• **Set exercise**: Write out the records again, starting with the line that contains "Viewport: 1213px width, 682px" and going on through the line that contains "The height and width of the screenshot is (530, 463).", and swap "Datei" for "Archivo". Leave everything else in those lines unchanged.

• **Data excerpts**:

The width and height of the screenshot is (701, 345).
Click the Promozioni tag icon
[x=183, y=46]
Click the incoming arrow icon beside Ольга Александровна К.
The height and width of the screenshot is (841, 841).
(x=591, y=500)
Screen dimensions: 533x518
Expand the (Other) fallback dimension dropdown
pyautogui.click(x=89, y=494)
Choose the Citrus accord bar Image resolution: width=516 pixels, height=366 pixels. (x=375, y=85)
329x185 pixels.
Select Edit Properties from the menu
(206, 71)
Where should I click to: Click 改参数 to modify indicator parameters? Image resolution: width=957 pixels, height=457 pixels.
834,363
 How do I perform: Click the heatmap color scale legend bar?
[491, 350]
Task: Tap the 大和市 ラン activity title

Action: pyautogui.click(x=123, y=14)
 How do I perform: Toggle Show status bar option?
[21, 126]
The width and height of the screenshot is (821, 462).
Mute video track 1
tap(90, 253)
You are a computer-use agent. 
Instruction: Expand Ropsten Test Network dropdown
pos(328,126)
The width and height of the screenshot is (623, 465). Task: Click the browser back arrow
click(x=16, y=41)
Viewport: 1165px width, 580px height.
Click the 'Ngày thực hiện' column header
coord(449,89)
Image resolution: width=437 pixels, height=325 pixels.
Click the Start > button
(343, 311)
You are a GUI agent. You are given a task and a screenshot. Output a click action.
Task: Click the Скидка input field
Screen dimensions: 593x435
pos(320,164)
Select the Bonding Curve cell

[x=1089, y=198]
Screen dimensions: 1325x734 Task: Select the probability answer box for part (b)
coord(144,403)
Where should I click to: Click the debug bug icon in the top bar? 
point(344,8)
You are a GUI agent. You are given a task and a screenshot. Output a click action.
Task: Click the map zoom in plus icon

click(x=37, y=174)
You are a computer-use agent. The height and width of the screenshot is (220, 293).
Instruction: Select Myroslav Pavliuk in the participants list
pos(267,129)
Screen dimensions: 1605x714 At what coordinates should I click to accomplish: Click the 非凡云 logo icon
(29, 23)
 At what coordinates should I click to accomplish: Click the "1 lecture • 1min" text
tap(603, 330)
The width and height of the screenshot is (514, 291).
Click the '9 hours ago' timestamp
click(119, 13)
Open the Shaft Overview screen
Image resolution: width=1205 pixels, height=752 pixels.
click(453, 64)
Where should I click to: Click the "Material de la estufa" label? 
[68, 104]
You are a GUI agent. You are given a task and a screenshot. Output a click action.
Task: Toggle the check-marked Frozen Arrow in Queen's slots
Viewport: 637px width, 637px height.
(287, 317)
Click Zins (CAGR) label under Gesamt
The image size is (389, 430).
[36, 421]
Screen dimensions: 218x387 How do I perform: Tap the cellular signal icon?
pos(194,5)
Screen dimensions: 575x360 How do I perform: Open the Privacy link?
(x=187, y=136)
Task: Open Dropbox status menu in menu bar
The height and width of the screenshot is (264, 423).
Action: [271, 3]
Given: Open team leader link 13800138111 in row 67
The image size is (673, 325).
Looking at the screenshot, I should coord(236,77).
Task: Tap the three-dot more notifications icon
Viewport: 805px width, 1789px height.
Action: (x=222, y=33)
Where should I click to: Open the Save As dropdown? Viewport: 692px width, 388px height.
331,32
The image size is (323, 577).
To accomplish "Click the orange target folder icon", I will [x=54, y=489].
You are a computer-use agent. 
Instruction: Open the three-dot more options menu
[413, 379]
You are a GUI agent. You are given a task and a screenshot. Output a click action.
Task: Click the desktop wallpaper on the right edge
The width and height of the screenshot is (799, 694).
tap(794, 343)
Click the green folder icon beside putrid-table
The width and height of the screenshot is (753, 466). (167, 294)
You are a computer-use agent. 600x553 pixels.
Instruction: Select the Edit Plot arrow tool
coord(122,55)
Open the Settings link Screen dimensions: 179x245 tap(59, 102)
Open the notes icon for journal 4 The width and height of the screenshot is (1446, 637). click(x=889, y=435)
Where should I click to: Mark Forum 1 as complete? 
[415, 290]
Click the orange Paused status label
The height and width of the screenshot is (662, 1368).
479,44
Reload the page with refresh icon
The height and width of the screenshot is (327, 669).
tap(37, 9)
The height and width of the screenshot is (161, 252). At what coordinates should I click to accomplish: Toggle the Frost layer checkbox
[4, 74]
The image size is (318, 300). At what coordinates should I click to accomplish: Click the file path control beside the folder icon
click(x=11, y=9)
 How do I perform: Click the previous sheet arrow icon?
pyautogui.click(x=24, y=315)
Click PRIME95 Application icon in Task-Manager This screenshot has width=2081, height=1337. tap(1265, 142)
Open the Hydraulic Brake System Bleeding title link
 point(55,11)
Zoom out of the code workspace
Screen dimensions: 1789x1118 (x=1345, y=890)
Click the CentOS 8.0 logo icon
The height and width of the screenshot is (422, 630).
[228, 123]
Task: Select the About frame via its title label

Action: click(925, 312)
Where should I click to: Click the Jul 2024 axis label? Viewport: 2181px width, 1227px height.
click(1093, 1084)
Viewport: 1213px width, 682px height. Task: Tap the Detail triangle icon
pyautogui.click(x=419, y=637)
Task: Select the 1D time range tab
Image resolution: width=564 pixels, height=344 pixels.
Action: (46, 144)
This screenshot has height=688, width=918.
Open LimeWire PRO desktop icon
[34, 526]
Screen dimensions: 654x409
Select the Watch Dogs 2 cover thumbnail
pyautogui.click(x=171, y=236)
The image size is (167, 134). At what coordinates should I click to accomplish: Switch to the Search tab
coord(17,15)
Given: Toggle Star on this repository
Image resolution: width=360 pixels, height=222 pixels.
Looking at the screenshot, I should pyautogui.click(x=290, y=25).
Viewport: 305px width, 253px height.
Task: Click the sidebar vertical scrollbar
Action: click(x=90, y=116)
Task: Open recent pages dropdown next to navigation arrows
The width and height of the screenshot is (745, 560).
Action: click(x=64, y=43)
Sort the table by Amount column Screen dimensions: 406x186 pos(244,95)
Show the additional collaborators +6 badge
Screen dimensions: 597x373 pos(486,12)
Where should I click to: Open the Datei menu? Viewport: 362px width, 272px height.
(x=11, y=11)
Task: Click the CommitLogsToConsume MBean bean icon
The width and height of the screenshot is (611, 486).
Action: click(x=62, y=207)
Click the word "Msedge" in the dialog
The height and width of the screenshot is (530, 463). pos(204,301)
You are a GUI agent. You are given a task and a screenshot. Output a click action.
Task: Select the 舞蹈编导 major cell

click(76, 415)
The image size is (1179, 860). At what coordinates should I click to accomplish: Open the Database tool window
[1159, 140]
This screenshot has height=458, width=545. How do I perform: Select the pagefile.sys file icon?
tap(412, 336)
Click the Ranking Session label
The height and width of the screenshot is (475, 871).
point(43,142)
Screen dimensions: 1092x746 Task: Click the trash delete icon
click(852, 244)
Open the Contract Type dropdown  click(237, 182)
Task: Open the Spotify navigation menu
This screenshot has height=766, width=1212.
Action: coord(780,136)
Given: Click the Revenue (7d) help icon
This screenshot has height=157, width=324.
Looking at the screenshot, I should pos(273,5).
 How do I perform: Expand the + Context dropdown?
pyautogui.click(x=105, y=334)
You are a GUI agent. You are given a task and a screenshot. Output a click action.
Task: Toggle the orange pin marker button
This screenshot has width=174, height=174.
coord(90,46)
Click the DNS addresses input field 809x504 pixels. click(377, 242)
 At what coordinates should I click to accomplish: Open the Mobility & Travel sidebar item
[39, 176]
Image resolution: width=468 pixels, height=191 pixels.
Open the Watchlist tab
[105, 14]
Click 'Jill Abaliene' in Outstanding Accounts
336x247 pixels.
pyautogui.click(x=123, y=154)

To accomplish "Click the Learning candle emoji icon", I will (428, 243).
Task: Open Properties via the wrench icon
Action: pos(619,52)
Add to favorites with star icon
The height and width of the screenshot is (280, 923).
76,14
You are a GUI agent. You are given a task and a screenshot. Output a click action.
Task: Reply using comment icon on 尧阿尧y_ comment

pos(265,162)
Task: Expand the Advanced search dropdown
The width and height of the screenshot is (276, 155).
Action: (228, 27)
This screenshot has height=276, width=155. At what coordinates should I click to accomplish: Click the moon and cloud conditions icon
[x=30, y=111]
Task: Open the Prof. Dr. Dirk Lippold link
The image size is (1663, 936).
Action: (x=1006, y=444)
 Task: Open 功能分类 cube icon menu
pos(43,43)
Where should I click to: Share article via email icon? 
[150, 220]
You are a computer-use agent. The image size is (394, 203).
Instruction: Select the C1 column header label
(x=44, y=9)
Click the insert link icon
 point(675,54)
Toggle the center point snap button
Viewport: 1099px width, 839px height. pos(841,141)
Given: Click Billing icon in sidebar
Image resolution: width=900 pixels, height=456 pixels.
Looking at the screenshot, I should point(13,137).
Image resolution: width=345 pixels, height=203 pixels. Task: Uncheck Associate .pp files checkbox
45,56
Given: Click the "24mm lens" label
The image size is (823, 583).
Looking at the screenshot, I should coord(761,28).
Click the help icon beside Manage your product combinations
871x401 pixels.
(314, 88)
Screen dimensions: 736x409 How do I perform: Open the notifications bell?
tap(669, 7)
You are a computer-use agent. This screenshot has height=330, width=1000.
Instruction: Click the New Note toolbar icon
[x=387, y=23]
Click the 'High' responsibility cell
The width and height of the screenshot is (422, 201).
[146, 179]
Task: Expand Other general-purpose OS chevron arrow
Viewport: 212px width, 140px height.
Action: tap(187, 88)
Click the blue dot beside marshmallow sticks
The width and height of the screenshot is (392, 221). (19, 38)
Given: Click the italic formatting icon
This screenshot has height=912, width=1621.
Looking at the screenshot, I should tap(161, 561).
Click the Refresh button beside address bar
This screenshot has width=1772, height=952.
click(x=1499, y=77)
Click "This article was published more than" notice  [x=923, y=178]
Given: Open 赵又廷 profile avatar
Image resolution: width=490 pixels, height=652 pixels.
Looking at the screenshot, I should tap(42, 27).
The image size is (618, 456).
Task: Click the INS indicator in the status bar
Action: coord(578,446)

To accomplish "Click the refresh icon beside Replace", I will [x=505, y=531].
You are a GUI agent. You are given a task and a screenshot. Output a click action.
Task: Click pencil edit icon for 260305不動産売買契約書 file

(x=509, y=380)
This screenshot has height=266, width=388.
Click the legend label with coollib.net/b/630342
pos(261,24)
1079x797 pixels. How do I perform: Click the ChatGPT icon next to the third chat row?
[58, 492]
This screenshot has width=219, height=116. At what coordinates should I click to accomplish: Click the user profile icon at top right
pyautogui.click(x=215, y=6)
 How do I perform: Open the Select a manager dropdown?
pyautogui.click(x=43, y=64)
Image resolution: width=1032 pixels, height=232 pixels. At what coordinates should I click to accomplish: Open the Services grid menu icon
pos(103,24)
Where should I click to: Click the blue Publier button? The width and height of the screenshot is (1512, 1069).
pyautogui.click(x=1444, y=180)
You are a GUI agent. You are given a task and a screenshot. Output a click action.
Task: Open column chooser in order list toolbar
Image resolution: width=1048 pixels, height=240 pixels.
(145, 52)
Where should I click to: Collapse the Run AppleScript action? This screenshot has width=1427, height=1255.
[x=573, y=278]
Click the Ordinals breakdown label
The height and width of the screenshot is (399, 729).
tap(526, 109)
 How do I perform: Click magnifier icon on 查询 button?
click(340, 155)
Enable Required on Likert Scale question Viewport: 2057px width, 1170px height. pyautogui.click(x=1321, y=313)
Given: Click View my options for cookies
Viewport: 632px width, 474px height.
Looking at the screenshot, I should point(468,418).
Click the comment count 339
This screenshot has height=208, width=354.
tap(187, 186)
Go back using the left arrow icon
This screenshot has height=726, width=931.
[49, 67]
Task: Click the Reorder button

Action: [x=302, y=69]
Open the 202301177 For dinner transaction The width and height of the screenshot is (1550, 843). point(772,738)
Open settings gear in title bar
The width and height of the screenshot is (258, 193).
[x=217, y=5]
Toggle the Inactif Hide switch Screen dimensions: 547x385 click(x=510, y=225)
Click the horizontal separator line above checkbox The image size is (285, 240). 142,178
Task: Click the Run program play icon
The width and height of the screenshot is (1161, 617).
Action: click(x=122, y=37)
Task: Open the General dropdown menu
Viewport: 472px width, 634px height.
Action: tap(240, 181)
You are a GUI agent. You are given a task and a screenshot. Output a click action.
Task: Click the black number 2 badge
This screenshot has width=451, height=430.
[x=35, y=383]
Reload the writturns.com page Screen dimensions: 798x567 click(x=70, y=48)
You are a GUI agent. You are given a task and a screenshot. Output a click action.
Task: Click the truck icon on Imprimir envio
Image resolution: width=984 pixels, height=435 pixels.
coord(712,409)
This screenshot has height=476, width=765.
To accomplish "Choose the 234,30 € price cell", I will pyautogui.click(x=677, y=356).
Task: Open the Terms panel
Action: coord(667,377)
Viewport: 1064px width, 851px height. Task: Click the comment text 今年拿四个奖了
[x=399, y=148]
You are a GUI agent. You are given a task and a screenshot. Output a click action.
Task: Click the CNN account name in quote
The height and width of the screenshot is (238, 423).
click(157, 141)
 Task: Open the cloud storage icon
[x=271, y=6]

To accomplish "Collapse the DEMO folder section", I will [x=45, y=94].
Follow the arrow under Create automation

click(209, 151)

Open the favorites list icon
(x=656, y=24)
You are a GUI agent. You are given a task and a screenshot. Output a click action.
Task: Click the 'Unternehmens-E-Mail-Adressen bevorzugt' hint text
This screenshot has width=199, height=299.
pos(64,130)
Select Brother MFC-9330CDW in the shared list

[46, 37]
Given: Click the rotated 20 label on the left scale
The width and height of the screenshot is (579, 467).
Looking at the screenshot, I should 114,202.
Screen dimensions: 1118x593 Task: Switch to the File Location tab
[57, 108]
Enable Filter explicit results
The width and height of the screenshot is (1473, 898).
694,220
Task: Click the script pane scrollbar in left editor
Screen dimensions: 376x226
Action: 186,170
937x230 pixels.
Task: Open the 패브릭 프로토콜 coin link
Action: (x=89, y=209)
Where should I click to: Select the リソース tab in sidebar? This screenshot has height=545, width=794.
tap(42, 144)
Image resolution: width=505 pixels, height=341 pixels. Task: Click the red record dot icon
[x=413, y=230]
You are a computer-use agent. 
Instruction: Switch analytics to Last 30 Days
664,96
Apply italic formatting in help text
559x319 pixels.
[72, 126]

• **Solution**:
Viewport: 1213px width, 682px height. Task: Tap the Detail triangle icon
pyautogui.click(x=419, y=637)
Task: Select the 1D time range tab
Image resolution: width=564 pixels, height=344 pixels.
Action: (46, 144)
This screenshot has height=688, width=918.
Open LimeWire PRO desktop icon
[34, 526]
Screen dimensions: 654x409
Select the Watch Dogs 2 cover thumbnail
pyautogui.click(x=171, y=236)
The image size is (167, 134). At what coordinates should I click to accomplish: Switch to the Search tab
coord(17,15)
Given: Toggle Star on this repository
Image resolution: width=360 pixels, height=222 pixels.
Looking at the screenshot, I should pyautogui.click(x=290, y=25).
Viewport: 305px width, 253px height.
Task: Click the sidebar vertical scrollbar
Action: click(x=90, y=116)
Task: Open recent pages dropdown next to navigation arrows
The width and height of the screenshot is (745, 560).
Action: click(x=64, y=43)
Sort the table by Amount column Screen dimensions: 406x186 pos(244,95)
Show the additional collaborators +6 badge
Screen dimensions: 597x373 pos(486,12)
Where should I click to: Open the Archivo menu? Viewport: 362px width, 272px height.
(x=11, y=11)
Task: Click the CommitLogsToConsume MBean bean icon
The width and height of the screenshot is (611, 486).
Action: click(x=62, y=207)
Click the word "Msedge" in the dialog
The height and width of the screenshot is (530, 463). pos(204,301)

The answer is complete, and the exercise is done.